Set down word for word the lines that begin the entries and run through the line containing "Focus the altın". Give nothing further.

◆ **INFORMATION GIVEN**
= = =
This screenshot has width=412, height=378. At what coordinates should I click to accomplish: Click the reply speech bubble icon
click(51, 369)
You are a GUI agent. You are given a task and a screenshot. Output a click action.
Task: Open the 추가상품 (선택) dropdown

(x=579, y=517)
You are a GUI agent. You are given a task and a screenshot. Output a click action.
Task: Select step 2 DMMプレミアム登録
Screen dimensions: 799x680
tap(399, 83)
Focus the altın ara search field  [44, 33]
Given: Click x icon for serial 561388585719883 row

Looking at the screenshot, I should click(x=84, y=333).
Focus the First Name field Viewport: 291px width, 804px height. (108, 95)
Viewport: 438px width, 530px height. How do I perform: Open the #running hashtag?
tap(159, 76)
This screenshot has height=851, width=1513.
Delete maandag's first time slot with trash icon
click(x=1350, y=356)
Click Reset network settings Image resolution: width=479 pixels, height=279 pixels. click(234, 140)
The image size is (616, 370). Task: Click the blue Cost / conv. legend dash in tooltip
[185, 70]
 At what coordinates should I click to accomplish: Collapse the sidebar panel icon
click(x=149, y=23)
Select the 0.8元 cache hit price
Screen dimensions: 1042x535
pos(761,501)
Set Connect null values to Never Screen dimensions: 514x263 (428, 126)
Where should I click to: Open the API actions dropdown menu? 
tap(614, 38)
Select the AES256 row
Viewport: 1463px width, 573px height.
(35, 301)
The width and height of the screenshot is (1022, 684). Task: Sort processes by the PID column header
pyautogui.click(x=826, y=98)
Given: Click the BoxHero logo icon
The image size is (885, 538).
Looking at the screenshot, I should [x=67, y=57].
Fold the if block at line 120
= = =
◆ **SOLUTION FOR THIS PROBLEM**
This screenshot has width=412, height=378. At what coordinates should I click to accomplish: Click the reply speech bubble icon
click(51, 369)
You are a GUI agent. You are given a task and a screenshot. Output a click action.
Task: Open the 추가상품 (선택) dropdown

(x=579, y=517)
You are a GUI agent. You are given a task and a screenshot. Output a click action.
Task: Select step 2 DMMプレミアム登録
Screen dimensions: 799x680
tap(399, 83)
Focus the altın ara search field  [44, 33]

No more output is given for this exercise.